| Aim |
Copy the lines below exactly as they appear, everything from the line containing "Click green icon next to 04:57 PM time" down to the line containing "At what coordinates", with both of those lines included.

| Input material |
>> START
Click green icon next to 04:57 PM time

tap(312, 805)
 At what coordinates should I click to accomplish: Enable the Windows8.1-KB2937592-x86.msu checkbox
>> END
>> START
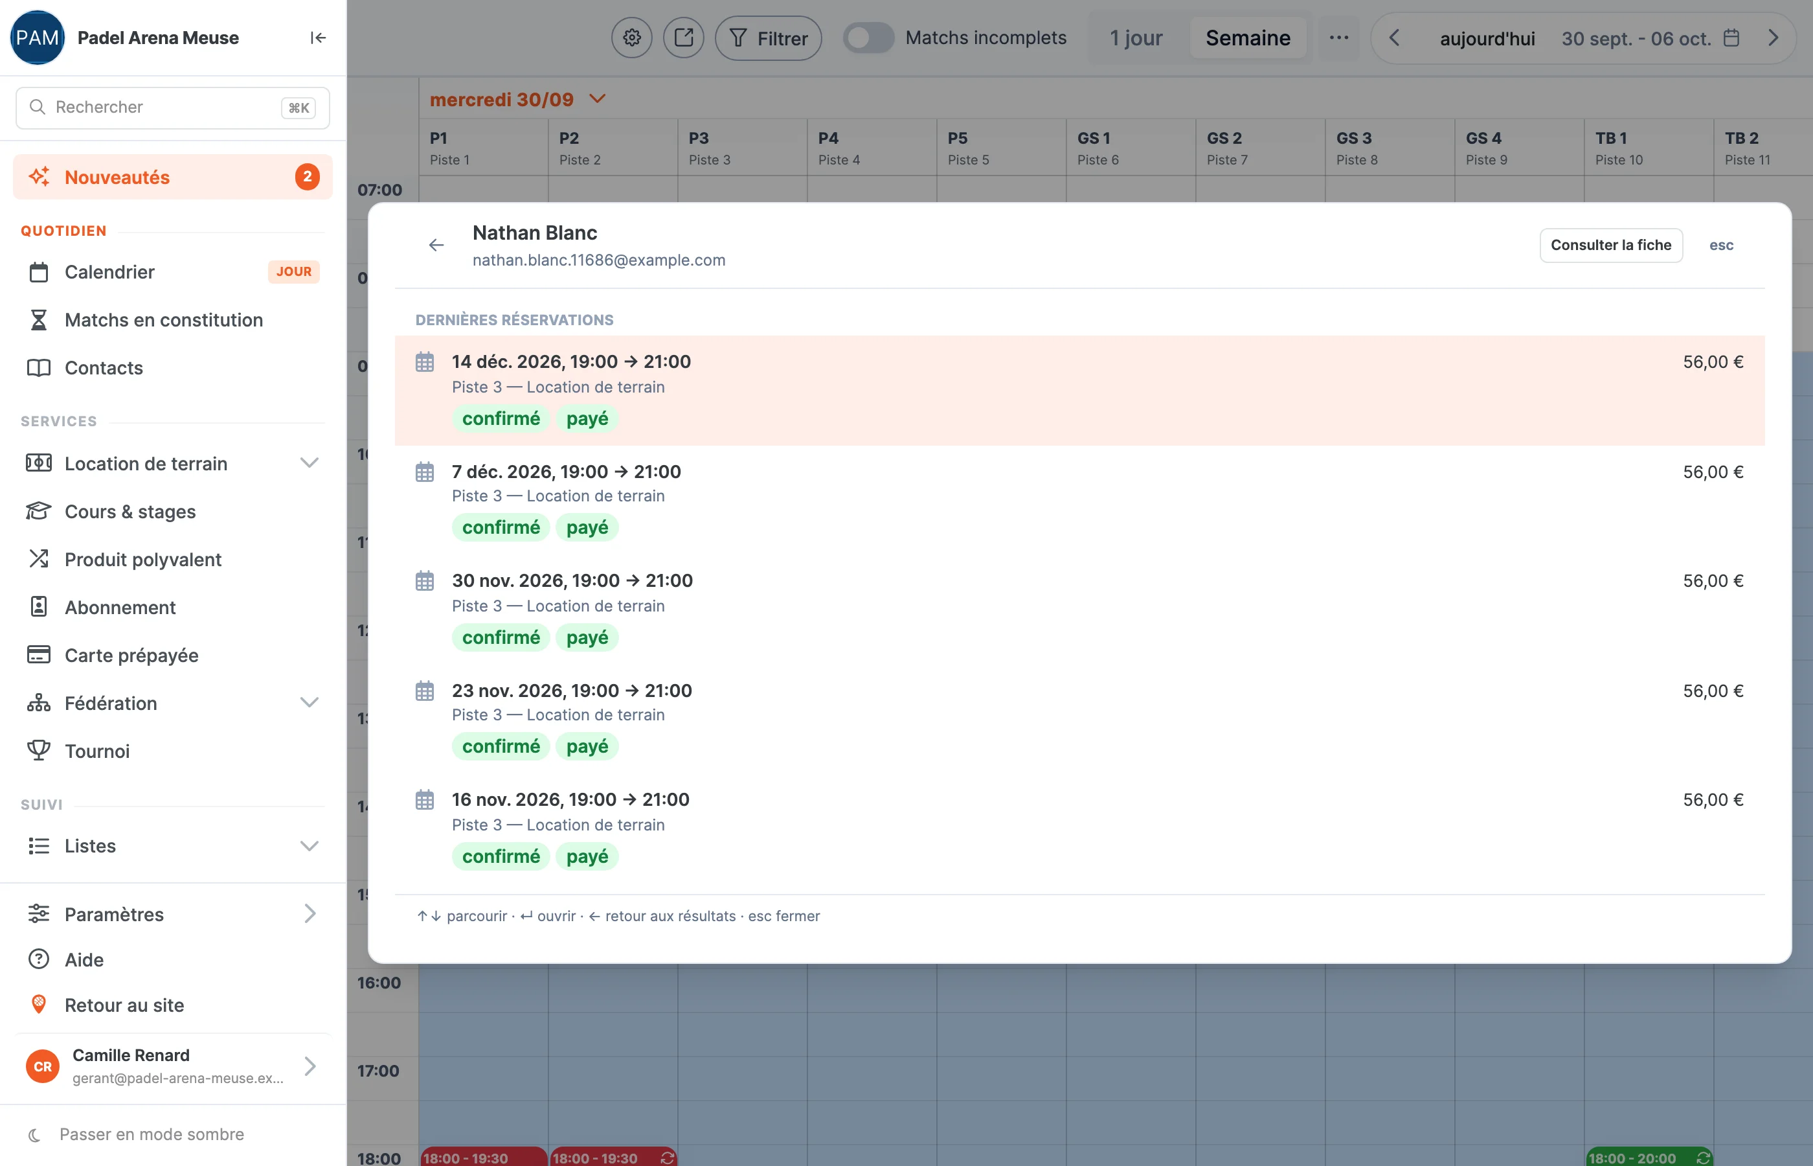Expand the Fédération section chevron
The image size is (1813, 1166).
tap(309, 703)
>> END
| Written reply |
Click green icon next to 04:57 PM time

tap(312, 805)
 At what coordinates should I click to accomplish: Enable the Windows8.1-KB2937592-x86.msu checkbox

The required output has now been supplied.